◆ Excerpted passage
====

Monday, May 31, 2021

RPM Sensor (4)

 4 hours

One of the side effects of switching my voltage regulator to that AVC1 was that pulling an RPM reading directly from the alternator was no longer going to be reliable.  I thought this would be some kind of simple fix but it was a little more complicated than I expected!

After researching around a bit I decided the easiest way to get an RPM reading to the G3X would be with a Hall effect sensor that could sense the teeth on the flywheel.  I found this Honeyweel LCZ260 that seemed like it would work.


This would have been way easier to do before the engine was installed on the plane, but there seemed to be room to mount the sensor on the upper left side of the flange at the back of the engine (where the transmission would mate up in a car), just above the starter.  I tried a few different ideas for how to mount it, and ended up just using a simple little piece of angle I had in the scrap pile.

====

◆ Stored data
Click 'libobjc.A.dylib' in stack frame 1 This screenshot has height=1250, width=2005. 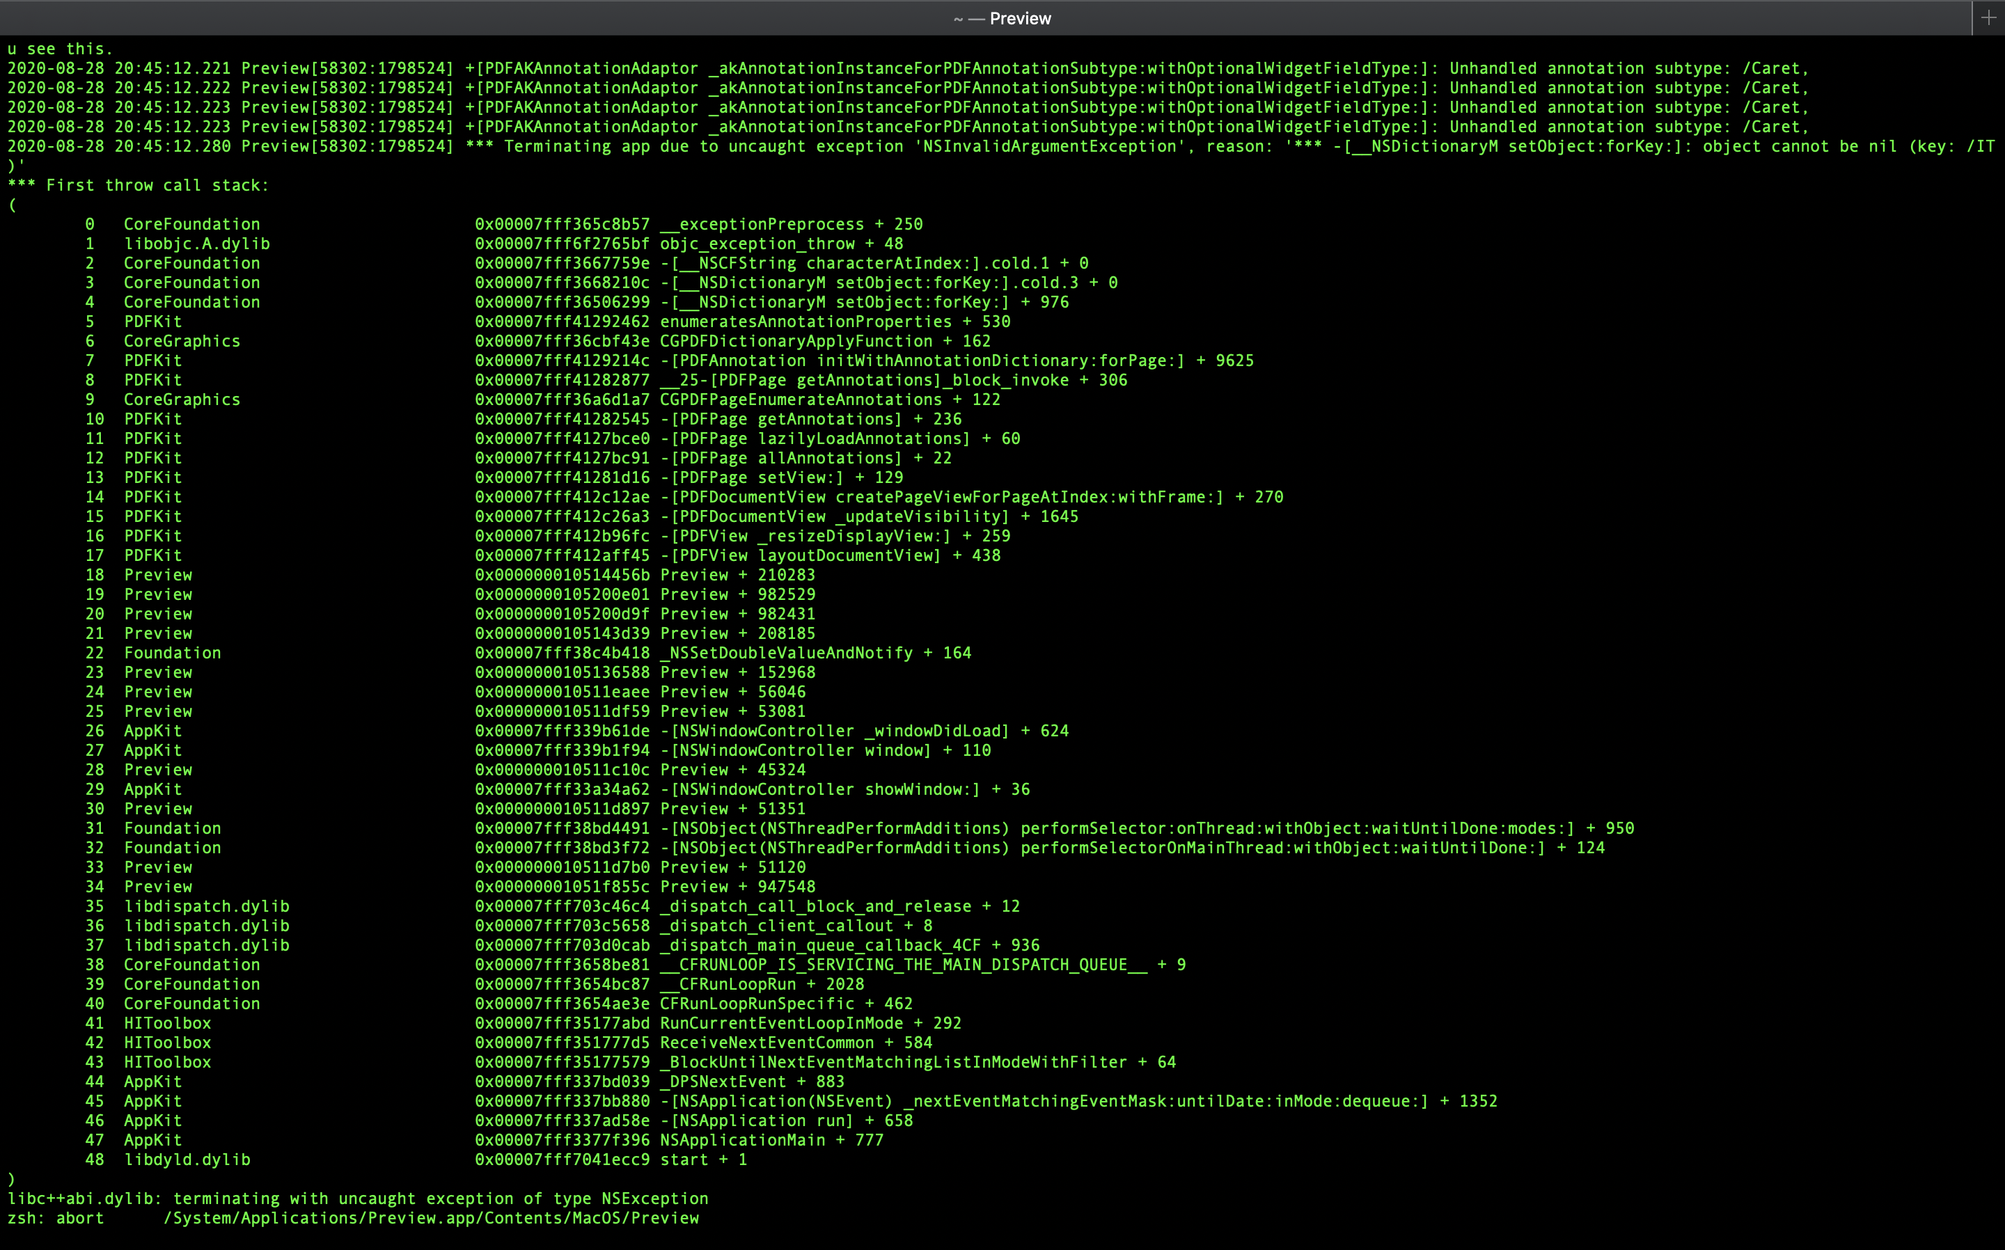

====

◆ Work required
Continue the build log entry about the RPM sensor above, starting right after its last sentence.

◆ Result of this task
This is looking at the left side of the engine; you can see the little starter gear below.  I just drilled through the aft baffle fence and the flange to mount my little angle there.


Once I had the bracket location figured out, I adjusted the nuts to set the end of the sensor as close to the flywheel teeth as I could (obviously making sure nothing made contact anywhere).  I used a locknut on the lower nut to ensure it won't ever loosen and fall into the flywheel, and I also put loctite on the upper jam nut too for good measure.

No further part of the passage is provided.